1 minute read
Vakansi
from Scuba Holic #22
Di Balik Semua Senyuman
Oleh : Talitha Ambarsary Otje
Advertisement
Foto : Spesial “Senyuman… itukah yang kalian cari dariku? Miliaran rupiah, dollar, yen, dan apalah lagi itu yang menjadi motivasi kau ku tak paham Aku juga punya, mengumpat di balik senyumku, Ada itu lebih dari miliaran cerita” Untuk setiap kata terucap yang tak bisa dimengerti. Mungkin seperti itulah kehidupan lumbalumba yang hidup di penangkaran. Mereka jauh dari birunya laut dan gemercik ombak. Pada pertunjukkan yang kerap disebut peragaan lumbalumba apalah itu, yang mereka dengar tiap harinya bukanlah sapaan hangat keluarga dan teman, melainkan suara peluit, kencangnya musik, dan riuhnya tepuk tangan yang mengganggu. Sungguh memilukan. Ketika mereka memilih untuk tidak menarik kembali napasnya, di situlah mereka sudah tidak kuasa membendung penderitaan yang ada di penampungan.

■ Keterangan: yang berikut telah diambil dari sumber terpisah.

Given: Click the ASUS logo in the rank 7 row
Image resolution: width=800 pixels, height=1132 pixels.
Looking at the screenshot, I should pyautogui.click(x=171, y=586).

Belum lagi alat filtrasi yang bising, serta kaporit yang terus mengikis kulit. Tak banyak pula bayi lumba-lumba yang dalam penangkapannya direnggut langsung dari sang induk. Bagaimana bisa bertahan lama di mimpi buruk itu? Saya adalah manusia biasa, saya tidak tinggal di air ataupun mempunyai sirip. Tapi, saya adalah manusia. Manusia yang layaknya tinggal di rumah dengan keluarga. Makan dengan nasi serta lauknya. Pergi bersosialisasi dan bekerja. Saya berada di mana seharusnya saya berada. Seperti itu kira-kira analoginya. Lumba-lumba mempunyai habitat sendiri, laut tanpa batas. Samudera luas dan liar yang berani, lebih berani daripada manusia yang menusuk dengan benda tajam, memasang jaring yang lebar. Alangkah pengecutnya. Jangan anggap bahwa manusia tahu persis bagaimana kehidupan lumbalumba dengan membuat tempat penangkaran semirip mungkin. Tetap saja itu kandang. Tetap saja itu penjara. Kawan, percayalah, aku senang melihat anakmu, keluargamu tertawa Tapi kumohon jangan kau renggut hidup dari keluargaku Ini bukan rumahku, aku tidak melihat ibu, tidak lihat bapak apalagi tetanggaku di samudera seberang Tidakkah sekiranya kawan tau bagaimana rasanya rindu ingatkah kawan dengan rasa rindu itu? Aku terkurung… di laut baru tak berhuni Suara-suara bising yang menusuk telingaku Memaksa jiwaku, membendung luar biasa rasa sakit... perih Menghantam tubuhku tuk jadi kacungmu ! Terasa sekali, amat terasa, kau menginjak-injak martabat kaumku ! Dan rasa sayang itu, hahaha, sudah pupus, layu, ditelan umurku Aku sudah gila, tapi kau lebih gila Senyuman itukah, yang kalian kalian cari dariku?”